A kinetic model to study the regulation of $$\beta $$ -catenin, APC, and Axin in the human colonic crypt.

The Wnt/ $$\beta $$ -catenin pathway plays a crucial role in stem cell renewal and differentiation in the normal human colonic crypt. The balance between $$\beta $$ -catenin and APC along the crypt axis determines its normal functionality. The mechanism that deregulates this balance may give insight into the initiation of colorectal cancer. This is significant because the spatial dysregulation of $$\beta $$ -catenin by the mutated tumor suppressor gene/protein APC in human colonic crypts is responsible for the initiation and growth of colorectal cancer. We consider a regulatory function that promotes APC synthesis within the cell and its effect on the accumulation of the Wnt target protein, $$\beta $$ -catenin. It is evident that an APC gradient exists along the crypt axis; however, the mechanism by which APC expression is regulated within the cell is not well known. We investigate the dynamics of an APC regulatory mechanism with an increased level of Axin at the subcellular level. Model output shows an increase of APC for a diminished Wnt signal, which explains the APC gradient along the crypt. We find that the dynamic interplay between $$\beta $$ -catenin, APC, and Axin produces oscillatory behavior, which is controlled by the Wnt stimulus. In the presence of reduced functional APC, the oscillations are amplified, which suggests that the cell remains in a more proliferative state for longer periods of time. Increased Axin levels (typical of mammalian cells) reduce oscillatory behavior and minimize the levels of $$\beta $$ -catenin within the cell while raising the levels of APC. [ABSTRACT FROM AUTHOR]

> _DATA RECORDS_

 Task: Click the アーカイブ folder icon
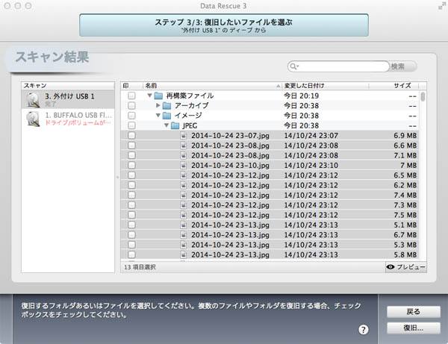167,106
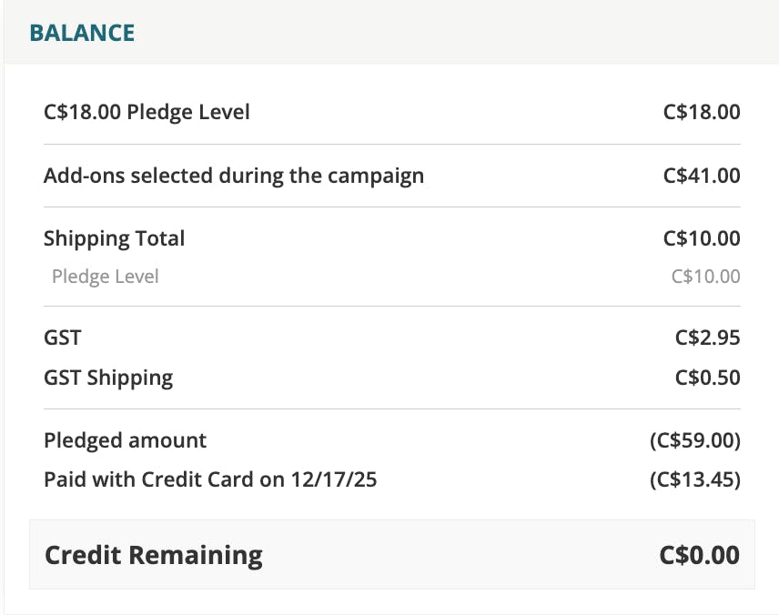Select the C$0.00 credit remaining amount
The image size is (779, 615).
pyautogui.click(x=699, y=555)
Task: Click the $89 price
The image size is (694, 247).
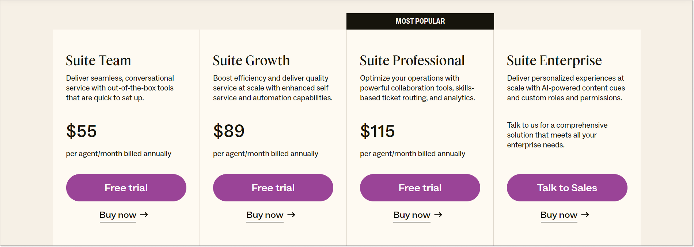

> _PROBLEM_
Reproduce, word for word, the complete abstract above on the kinetic model of β-catenin, APC, and Axin regulation in the human colonic crypt.

> _SOLUTION FOR THIS EXERCISE_
A kinetic model to study the regulation of $$\beta $$ -catenin, APC, and Axin in the human colonic crypt.

The Wnt/ $$\beta $$ -catenin pathway plays a crucial role in stem cell renewal and differentiation in the normal human colonic crypt. The balance between $$\beta $$ -catenin and APC along the crypt axis determines its normal functionality. The mechanism that deregulates this balance may give insight into the initiation of colorectal cancer. This is significant because the spatial dysregulation of $$\beta $$ -catenin by the mutated tumor suppressor gene/protein APC in human colonic crypts is responsible for the initiation and growth of colorectal cancer. We consider a regulatory function that promotes APC synthesis within the cell and its effect on the accumulation of the Wnt target protein, $$\beta $$ -catenin. It is evident that an APC gradient exists along the crypt axis; however, the mechanism by which APC expression is regulated within the cell is not well known. We investigate the dynamics of an APC regulatory mechanism with an increased level of Axin at the subcellular level. Model output shows an increase of APC for a diminished Wnt signal, which explains the APC gradient along the crypt. We find that the dynamic interplay between $$\beta $$ -catenin, APC, and Axin produces oscillatory behavior, which is controlled by the Wnt stimulus. In the presence of reduced functional APC, the oscillations are amplified, which suggests that the cell remains in a more proliferative state for longer periods of time. Increased Axin levels (typical of mammalian cells) reduce oscillatory behavior and minimize the levels of $$\beta $$ -catenin within the cell while raising the levels of APC. [ABSTRACT FROM AUTHOR]